驚いて呆気にとられていると、それまでおとなしかった態度とは打って変わって私に文句を言い始めた。
「いいか?僕は将来この国の王様になるんだぞ?一番偉くなるんだからな?それなのに、僕がいやなんて変だ!何だよっ!ちょっと頭がいいから何だって言うんだよ!今迄会った女の子達はみんな僕と婚約したいって言ってきたぞ!」
彼は自分が拒絶されたこと等、今まで一度も無かったのだろう。それでプライドを傷つけられたと思って私に文句を言ってるのかもしれない。
よし、それなら私と婚約なんかする気が起きないようにこの際もっと王太子に嫌われる事を言ってしまおう。
大丈夫、私はまだ5歳の子供。失礼な事を言っても不敬罪に問われて罰せられることは無い…はずだ。
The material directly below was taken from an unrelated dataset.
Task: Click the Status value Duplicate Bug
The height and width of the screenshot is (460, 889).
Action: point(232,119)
「はい。仰る通り私は頭が良いです、天才です。私は自分よりも賢い人でなければ婚約したくありません」
「「「「えっ?!」」」」
私以外の全員がまるで申し合わせたかのように一斉にこちらを見た。
「ア、アリーナッ!何て事を言うのっ?!」
「今ならまだ間に合う。王太子様に謝りなさい」
母と父はオロオロしている。
「な、何だって!僕を馬鹿にしてるのかっ?!僕だって…賢いんだからなっ!本当に気に食わない奴だなっ!」
アルフォンソ王子は怒りの為か、益々顔を真っ赤にさせて震えている。
そして一方国王は…。
「アッハッハッ!こいつはいい、傑作だ!よし、良いだろう。とりあえずこの婚約は仮婚約と言う形にさせてもらう。この先2人は22歳の学生生活を終えるまでの間、成績を競い合うのだ。アルフォンソがアリーナの成績を一度でも上回れば正式に婚約させてもらう。しかし、卒業迄にアリーナの成績を超えられなければこの婚約は無かったことにしよう!これから16年かけて、どちらが頭が良いか勝負するのだ!」
え?何それ?
大体私は初めから婚約したくないと言っているのに、何故そのような話になってしまったのだろう?
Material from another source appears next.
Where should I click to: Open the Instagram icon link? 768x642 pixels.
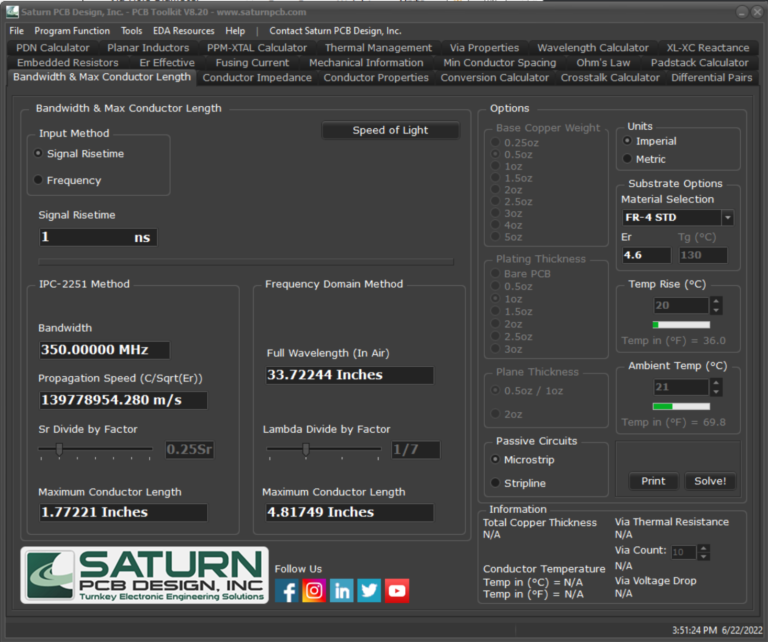pos(314,590)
こんなの…はっきり言って私には何のメリットも無いのに!
それに王太子の方だって、こんな生意気な少女を将来の伴侶にしたいはずは無いだろう。
そうだ、きっとさっきみたいにいやだと言って反対してくるに決まっている。
誰も気に食わない相手と婚約なんてしたい物好きなど、どこにもいない。
しかし…やはり王太子は愚かだった。
「分かった!僕と勝負だっ!いいか?お前より頭が良くなればいいんだなっ?!みてろよっ!僕の方が絶対頭がいいんだからなっ!お前みたいな生意気な女勉強で負けるもんかっ!」
あろうことか国王の口車に乗せられて、王太子は私に宣戦布告?してしまったのだ!
「よし、これで話は決まったな?それではアリーナよ。これから我が息子の王妃候補として、よろしく頼むよ」
国王は御満悦な笑みを浮かべた。
「そ、そんなっ!!」
酷いっ!はめられたっ!
こうして、私はたった5歳で王太子と無理やり仮婚約を結ばされてしまった。
…勿論、両親が一言も口を挟めなかったのは、言うまでも無い―。